FIG. 5.

PP2 abolishes closed head injury (CHI)–induced increase in NR2B and ERK phosphorylation, and normalize the amount of N-methyl-d-aspartate receptor (NMDAR) and AMPA receptor (AMPAR) subunits in the hippocampus. Prior to the application of CHI, mice received i.p. injection of vehicle (CHI) or 0.03 mg/kg of PP2, the specific inhibitor of the Src-PTKs (CHI + PP2). After 15 min, the hippocampus ipsilateral to the injured side was removed, homogenized, and synaptosomal (P2) and light membranes (S2) fractions were isolated. Sham animals served as control (Sham). Samples (50 μg/lane) were resolved on 10% sodium dodecyl sulfate–polyacrylamide gel electrophoresis (SDS-PAGE). Membranes were probed with anti-pY1472, anti-NR1, anti-NR2A, anti-NR2B (top); anti-GluR1 and anti-TfR (middle); anti-phospho-p44/42 MAPK and anti-p44/42 MAPK antibodies (bottom).

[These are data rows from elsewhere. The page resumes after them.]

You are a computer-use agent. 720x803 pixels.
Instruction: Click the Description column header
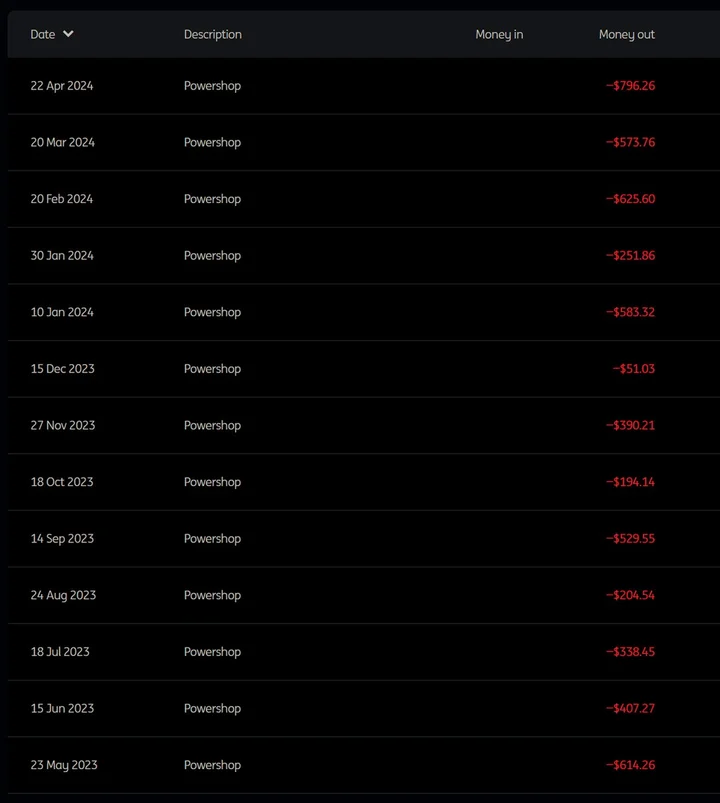click(213, 34)
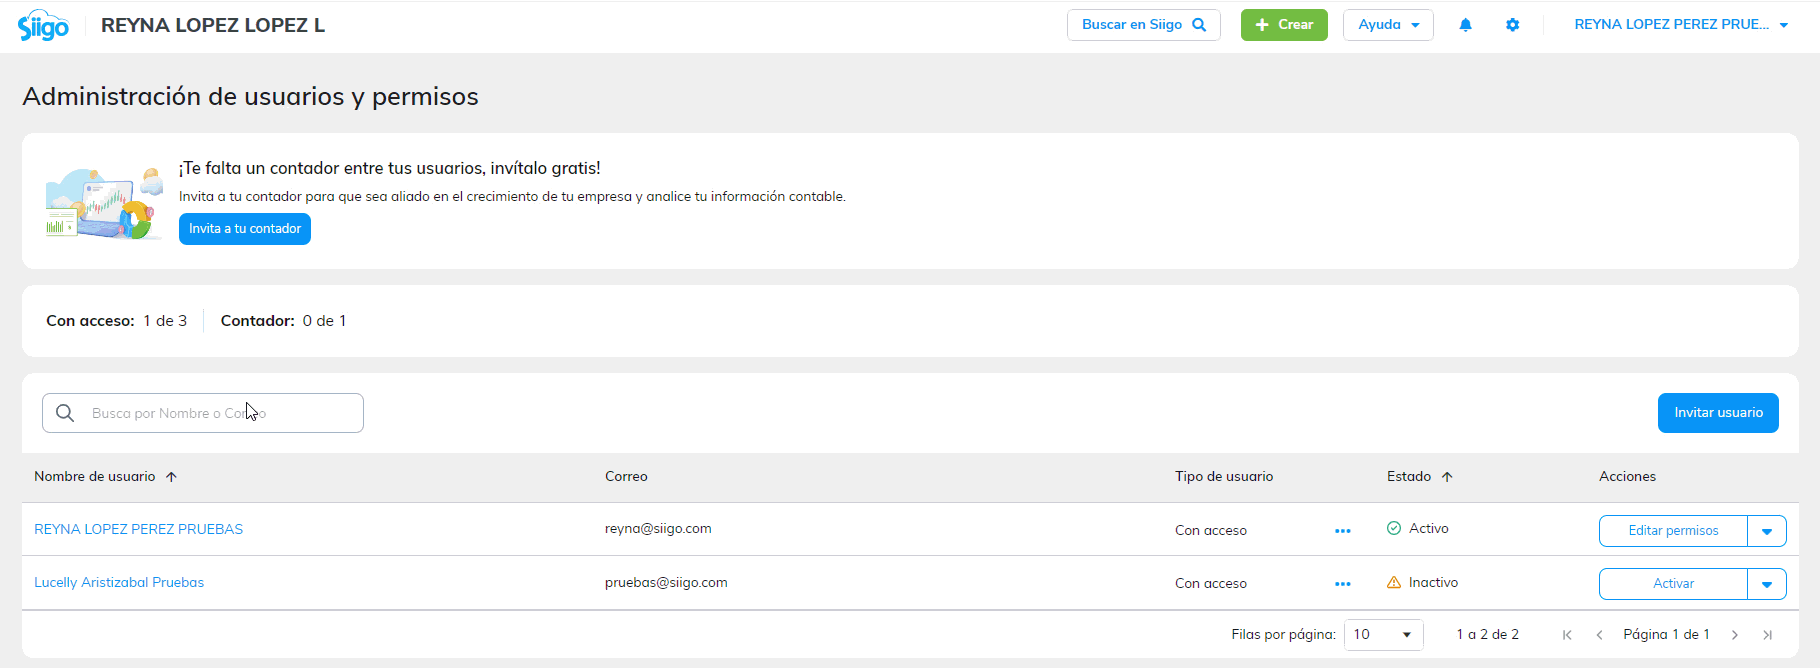Go to next page arrow

(x=1735, y=635)
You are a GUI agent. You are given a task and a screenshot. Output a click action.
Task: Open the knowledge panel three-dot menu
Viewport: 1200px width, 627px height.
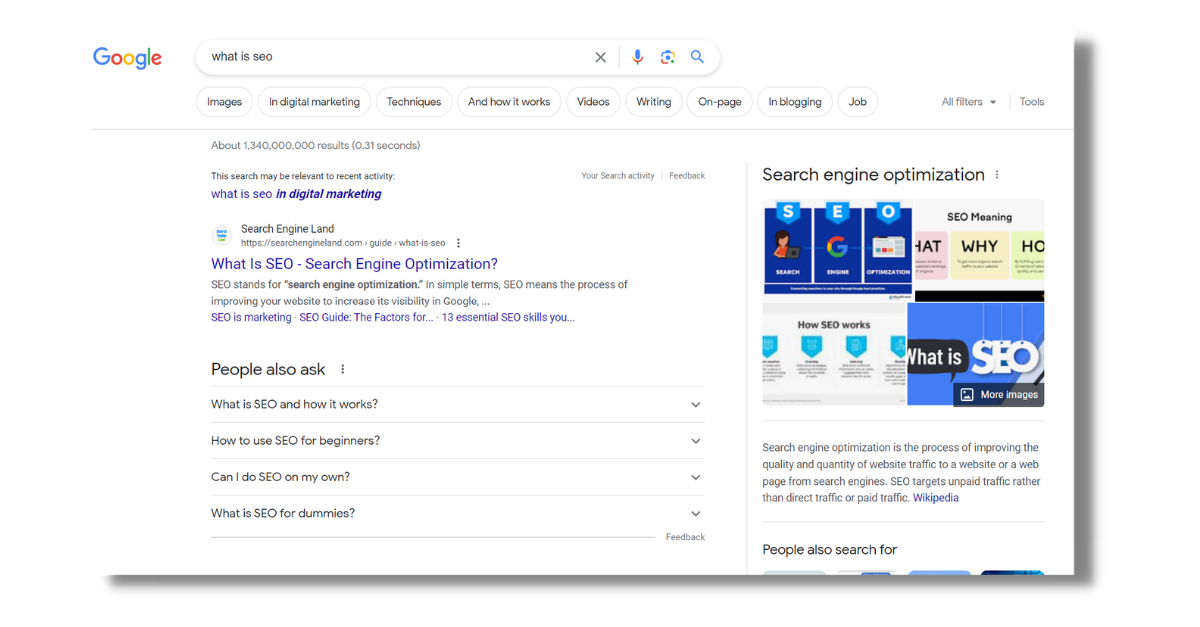coord(996,174)
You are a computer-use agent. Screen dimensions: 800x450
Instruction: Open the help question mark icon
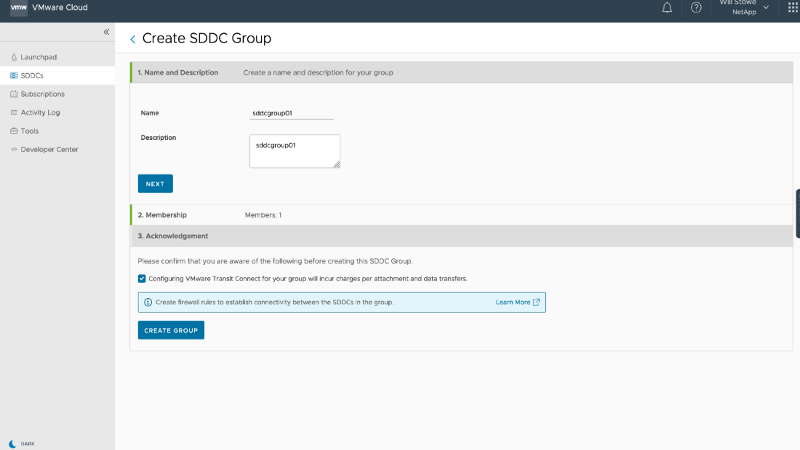click(696, 8)
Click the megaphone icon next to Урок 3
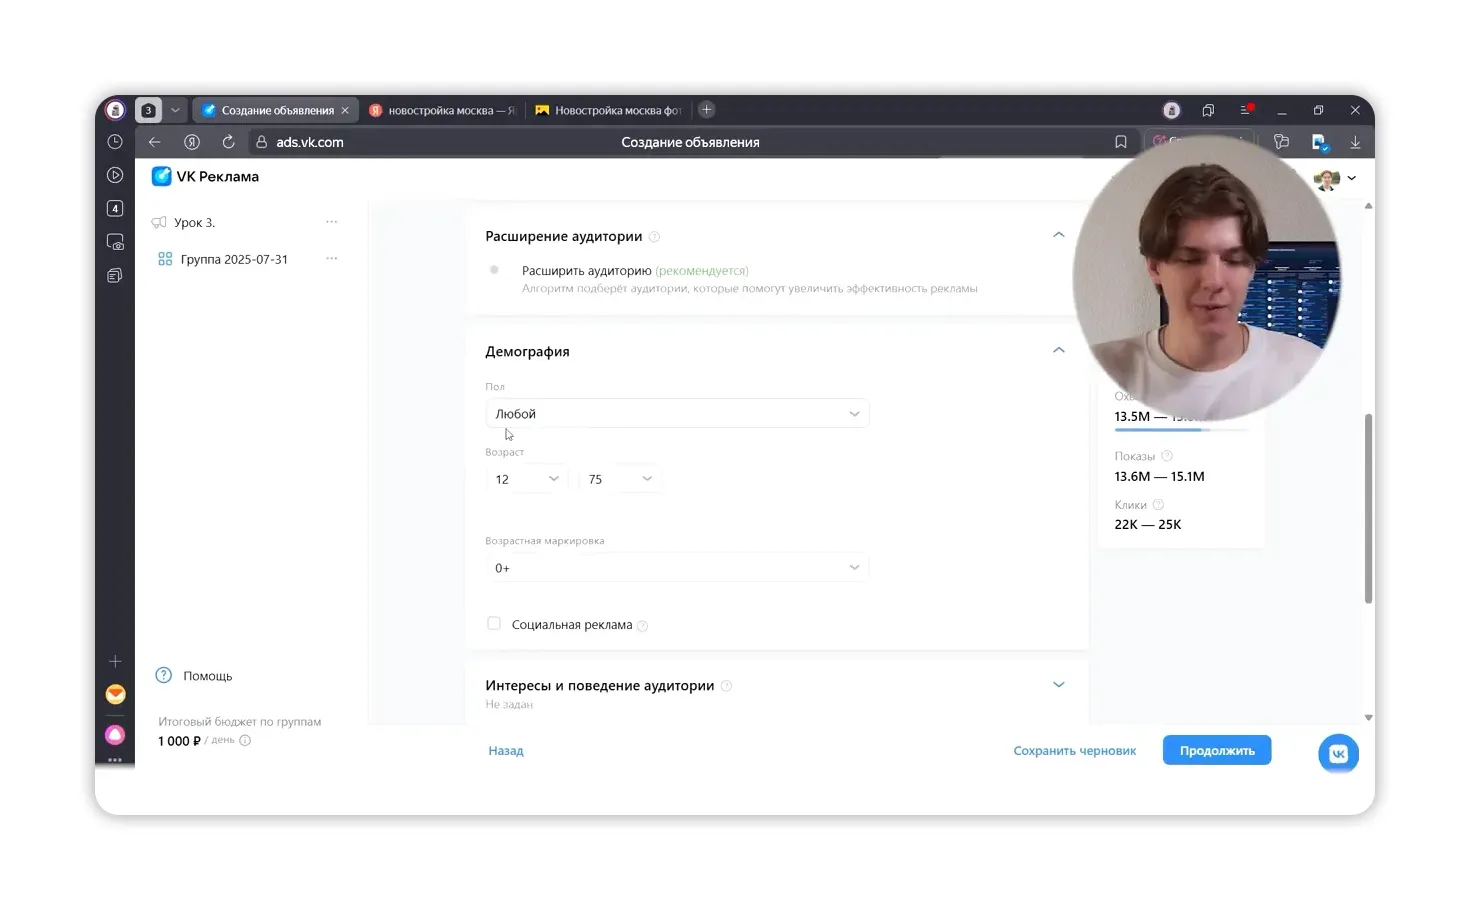This screenshot has width=1470, height=910. (159, 222)
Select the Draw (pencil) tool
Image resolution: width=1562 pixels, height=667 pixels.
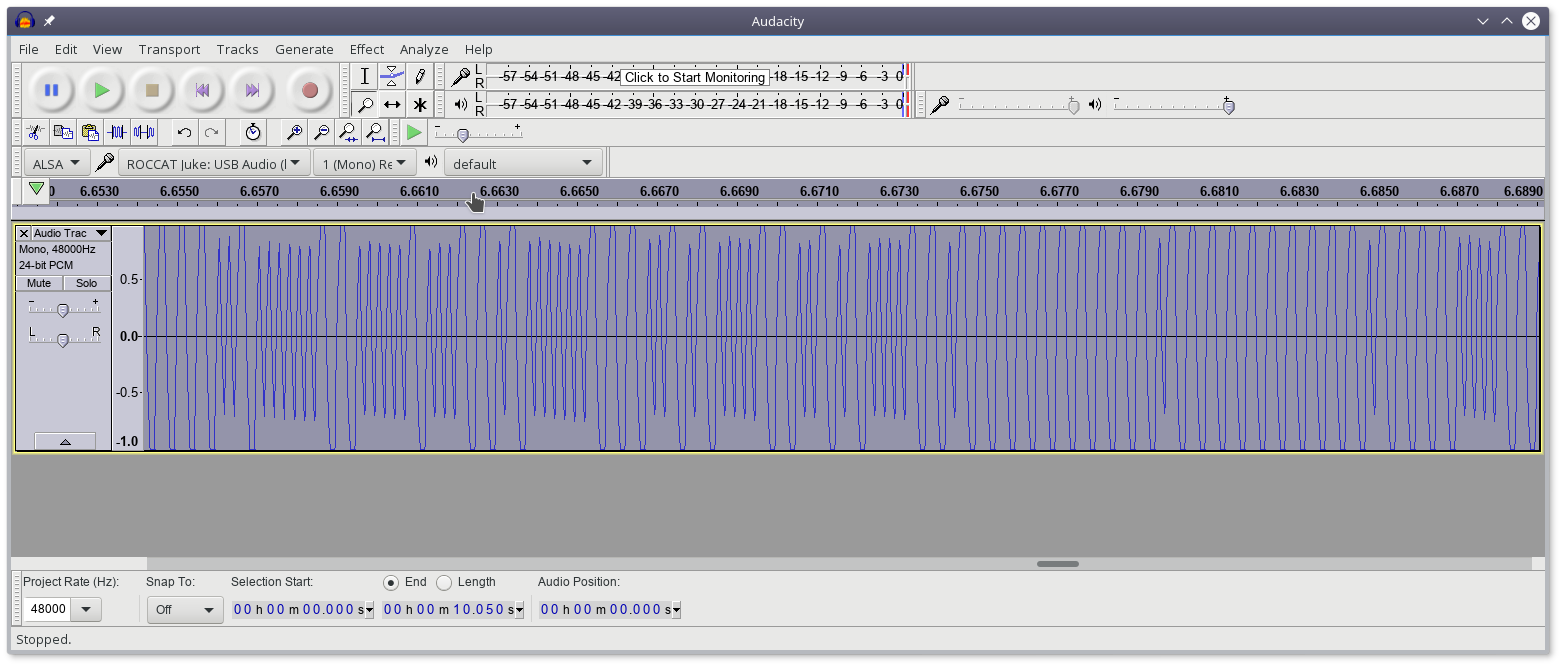pos(421,76)
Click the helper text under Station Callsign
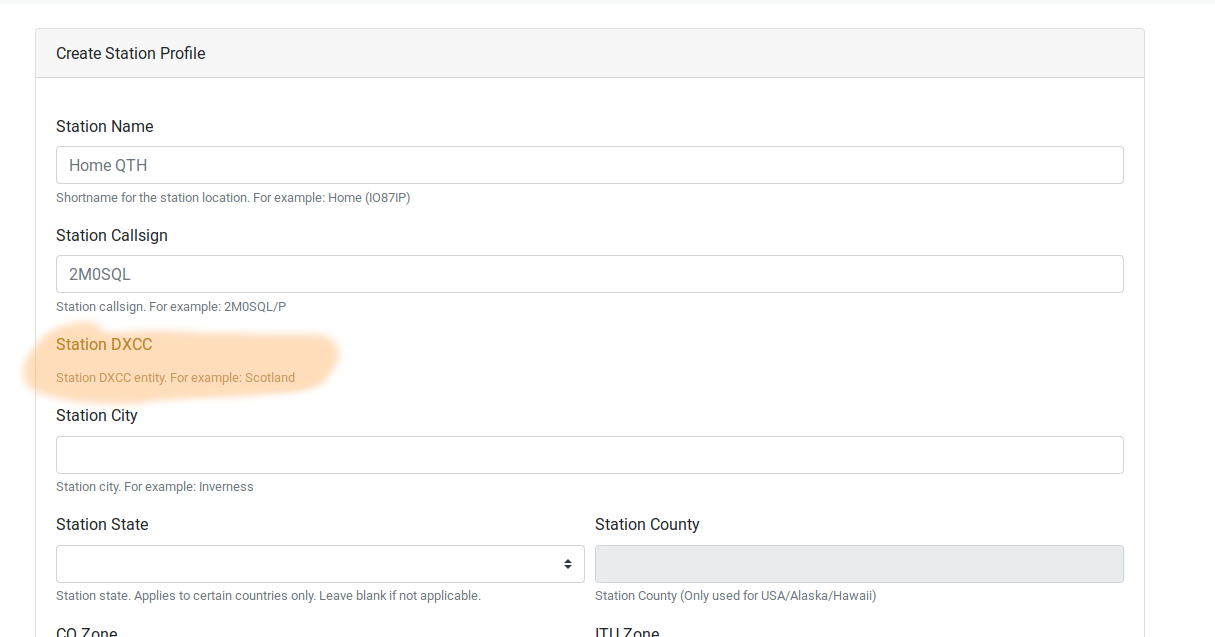This screenshot has height=637, width=1215. coord(171,306)
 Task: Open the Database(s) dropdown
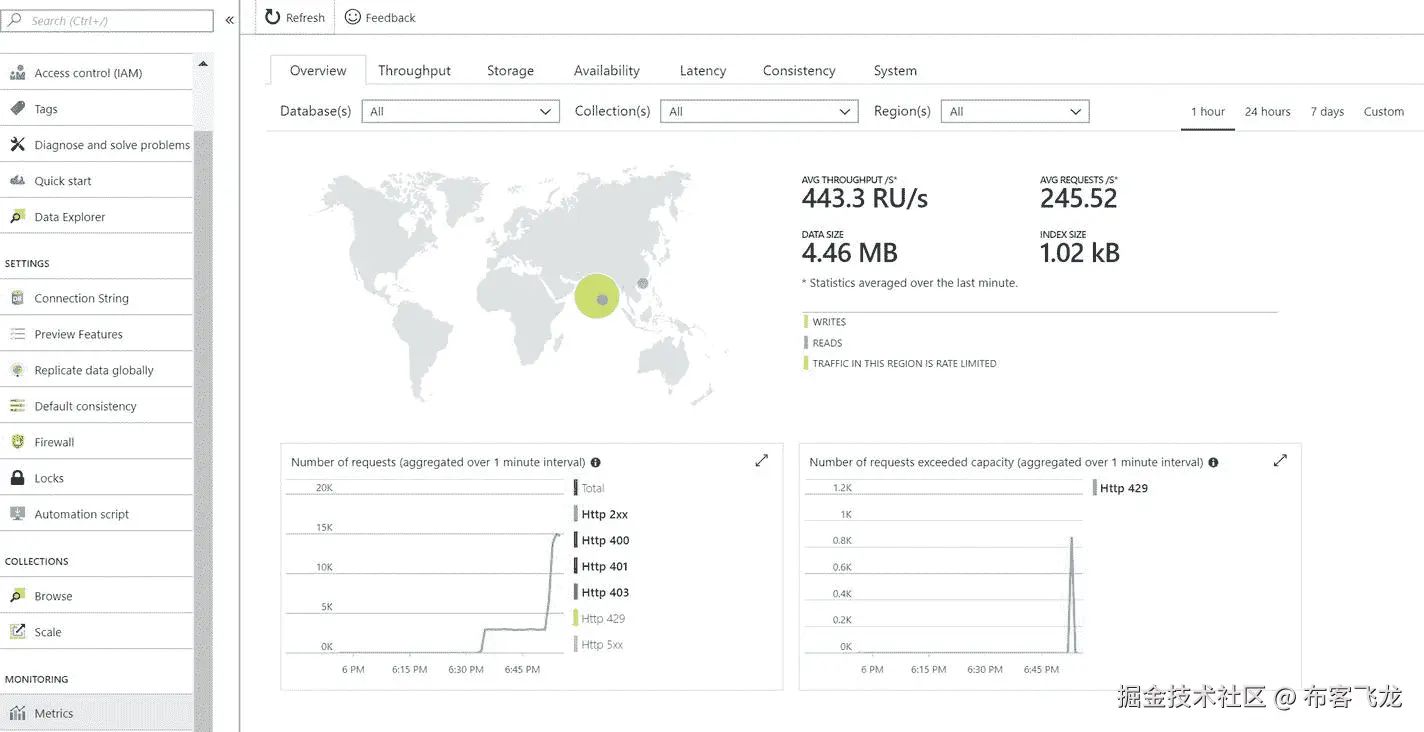click(x=460, y=112)
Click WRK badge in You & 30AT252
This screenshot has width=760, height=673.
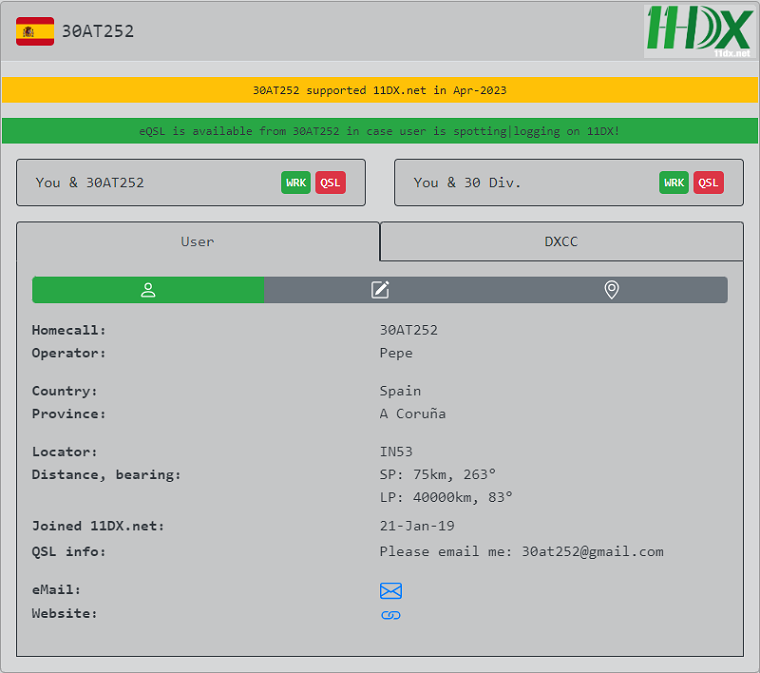[x=296, y=182]
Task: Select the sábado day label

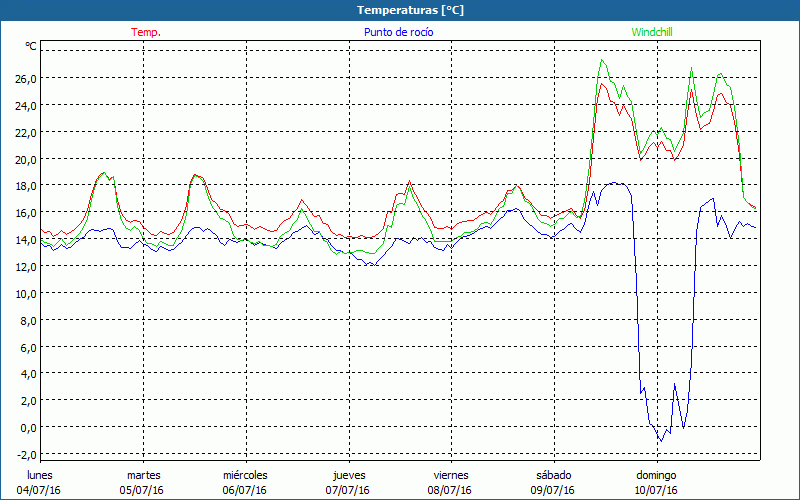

Histograms depict the level of NR2B phosphorylation (normalized to total NR2B) and NMDAR subunits in the P2 fraction or GluR1 (normalized to tubulin) in the P2 fraction, and ERK phosphorylation (normalized to total ERK). Data are presented as mean ± SD percent of (sham) control (n = 6 pools of 3 animals in each pool). *p < 0.05, for sham vs. CHI+vehicle; or ^##p < 0.01, ^#p < 0.05 for CHI+PP2 vs. CHI+vehicle (Mann-Whitney test).